* Problem: Find the word "computer" in the listing below. Copy every line that has it.

════════

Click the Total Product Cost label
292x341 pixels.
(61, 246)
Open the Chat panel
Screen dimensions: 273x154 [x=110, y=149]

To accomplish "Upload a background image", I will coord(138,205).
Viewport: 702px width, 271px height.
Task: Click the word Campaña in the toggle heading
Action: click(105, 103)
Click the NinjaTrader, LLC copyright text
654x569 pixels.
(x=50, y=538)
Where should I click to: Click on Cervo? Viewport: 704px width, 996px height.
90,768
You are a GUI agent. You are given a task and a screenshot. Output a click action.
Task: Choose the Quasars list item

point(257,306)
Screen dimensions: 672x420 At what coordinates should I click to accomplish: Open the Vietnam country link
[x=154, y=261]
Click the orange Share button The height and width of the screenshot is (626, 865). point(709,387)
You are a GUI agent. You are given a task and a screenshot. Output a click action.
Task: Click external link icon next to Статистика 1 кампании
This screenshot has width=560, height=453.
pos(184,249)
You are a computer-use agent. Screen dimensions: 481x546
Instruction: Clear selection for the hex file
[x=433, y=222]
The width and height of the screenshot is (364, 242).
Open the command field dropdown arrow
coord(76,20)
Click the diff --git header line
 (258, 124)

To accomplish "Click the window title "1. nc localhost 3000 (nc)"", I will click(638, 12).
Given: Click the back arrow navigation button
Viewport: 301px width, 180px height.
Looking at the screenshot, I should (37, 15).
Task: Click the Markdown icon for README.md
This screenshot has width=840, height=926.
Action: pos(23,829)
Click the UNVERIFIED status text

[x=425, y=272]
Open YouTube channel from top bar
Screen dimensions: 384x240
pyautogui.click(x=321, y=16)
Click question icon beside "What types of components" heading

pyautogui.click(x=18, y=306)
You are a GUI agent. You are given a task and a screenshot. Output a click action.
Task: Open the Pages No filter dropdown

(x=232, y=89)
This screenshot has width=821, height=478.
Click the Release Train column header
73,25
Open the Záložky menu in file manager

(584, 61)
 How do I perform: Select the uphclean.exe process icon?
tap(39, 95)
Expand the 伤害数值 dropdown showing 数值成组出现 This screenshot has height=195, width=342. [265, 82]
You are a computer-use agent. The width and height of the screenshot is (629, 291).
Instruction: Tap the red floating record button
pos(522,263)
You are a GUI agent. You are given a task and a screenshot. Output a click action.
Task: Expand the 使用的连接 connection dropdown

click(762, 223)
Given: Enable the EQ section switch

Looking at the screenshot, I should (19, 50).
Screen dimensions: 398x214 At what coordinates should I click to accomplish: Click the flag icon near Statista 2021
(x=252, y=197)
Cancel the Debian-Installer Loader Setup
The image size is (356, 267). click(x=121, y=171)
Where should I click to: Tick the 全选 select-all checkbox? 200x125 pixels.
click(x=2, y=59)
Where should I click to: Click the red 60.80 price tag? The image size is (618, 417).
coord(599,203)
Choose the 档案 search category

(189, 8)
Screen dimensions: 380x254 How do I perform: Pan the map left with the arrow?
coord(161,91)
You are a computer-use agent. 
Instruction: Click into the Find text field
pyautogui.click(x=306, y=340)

════════

* Answer for this exercise:
You are a computer-use agent. Screen dimensions: 481x546
You are a computer-use agent. The width and height of the screenshot is (629, 291).
You are a computer-use agent. 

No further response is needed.